_AIM OF THE EXERCISE_: Resume the commentary on Ronsard's poems to Cassandre, writing on from its final sentence.

No matter which reading we take, the most poignant part of the poem is at “O vrayment marastre Nature” – Ronsard’s lament that things have to be this way, that beauty has to fade, that the world is set up in such a way that the most precious things can last only from morning to night. And here we cannot avoid a thought that may well never have occurred to Ronsard: youth passes; we age. Yet the most precious thing we lose isn’t our outward beauty, but our desire for actual happiness and love, not weak and easily accessible substitutes. And Ronsard, as we’ll see in a later poem, has definite a fear of losing this.
Ronsard, then, may be seeing both himself and Cassandre as roses destined to fade – not in outward beauty, but in passion and desire for happiness. Ronsard here is destined for the church, where every attempt will be made to crush his desire for love; Cassandre is destined for a marriage to a much older man, where every attempt will be made to convince her to give up any youthful dreams of love and submit to her duty.
Ronsard realizes that both of them are standing, whether they want to admit it or not, on the edge of a cliff. They’re about to pass through experiences – ordination, arranged marriage – that may well kill off everything good in them. There’s a very small window of time before that happens, before the best parts of them die, for Ronsard and Cassandre to enjoy the great human experience of fulfilled love. But of course Cassandre, being a silly teenager on whom he is not prepared to expend his intellectual resources, would never understand that, so Ronsard has to resort to tired metaphors about roses and pretend to emphasize beauty over everything else. It’s a cruel world.
In any case, if Ronsard gave Cassandre the ode, it didn’t work. We know very little about Cassandre except that she never gave in, if Ronsard ever even tried to make her, and that after 1545 she had no contact with him. Ronsard ended up writing beautifully about love for the rest of his life. Nothing died in him. But aside from Ronsard’s poems, we hear no more from Cassandre. She may not have escaped. O vrayment marastre Nature.
But Ronsard wasn’t totally safe either, and the next poem shows him at his most vulnerable.

_AVAILABLE DATA_:
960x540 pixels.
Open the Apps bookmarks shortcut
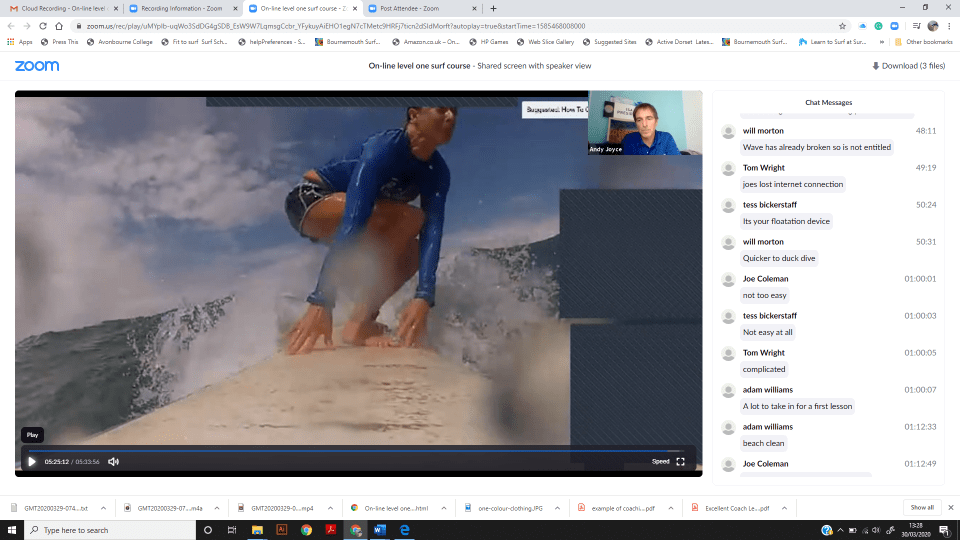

_RESPONSE TO THE TASK_:
Les Amours de Cassandre, LXXVIII, 1552
Little water dog, how happy you are,
If you could only understand your luck,
To be able to stretch your body out between her arms,
And to sleep on her lovestruck breast !
Whereas I live on weak and languishing,
Because I understand my fortune too well.
Alas! For having wanted in my youth to learn
Too many reasons, I’ve made myself unhappy.
I wish I were a village roughneck,
An idiot, without intelligence, without understanding,
Or a woodcutter working out in the fields:
Then I would have no feeling for love.
Too much mind causes my sorrows,
And my unhappiness comes from too much thinking.
Les Amours de Cassandre, LXXVIII, 1552
Petit barbet, que tu es bienheureux,
Si ton bon-heur tu sçavois bien entendre,
D’ainsi ton corps entre ses bras estendre,
Et de dormir en son sein amoureux !
Où moy je vy chetif et langoureux,
Pour sçavoir trop ma fortune comprendre
Las! pour vouloir en ma jeunesse apprendre
Trop de raisons, je me fis malheureux.
Je voudrois estre un pitaut de village,
Sot, sans raison et sans entendement,
Ou fagoteur qui travaille au bocage:
Je n’aurois point en amour sentiment.
Le trop d’esprit me cause mon dommage,
Et mon mal vient de trop de jugement.
Les Amours de Cassandre, LXXVIII – reactions
There isn’t much to say about this poem, which I’ve only included to remind us that sometimes Ronsard turned against himself, wondered whether any of his gifts were worth anything, and thought about burning the whole edifice down and starting over as a woodcutter in a random village.
The central conceit is this: I’m unhappy; the thing that’s most notable about me is that I think too much; therefore, I’m unhappy because I think too much. Furthermore, people who think less than I do seem to be happier. (I do not think the water dog “sleeping on her lovestruck breast” is a dog.) This is a running theme in the French Renaissance – we find it in Marot (“my problem is that I love you too much! Someone who loves you less will do better”), in Ronsard (“my problem is that I think too much, and that makes me love – apparently you prefer people who don’t understand anything”), and even in the usually eminently sane Montaigne (“how often are learned men rejected by women where mule-drivers succeed?”). Luckily for him, Ronsard got over this (so did Montaigne; I’m not so sure about Marot) and went about his business being a brilliant poet, but it sometimes helps to see that even the greatest men are tempted to deny their gifts and, in a rage that the world – and especially women – don’t appreciate what they have to offer, take on a different, more limited, less challenging way of life. For my money that’s probably what happened to Villon.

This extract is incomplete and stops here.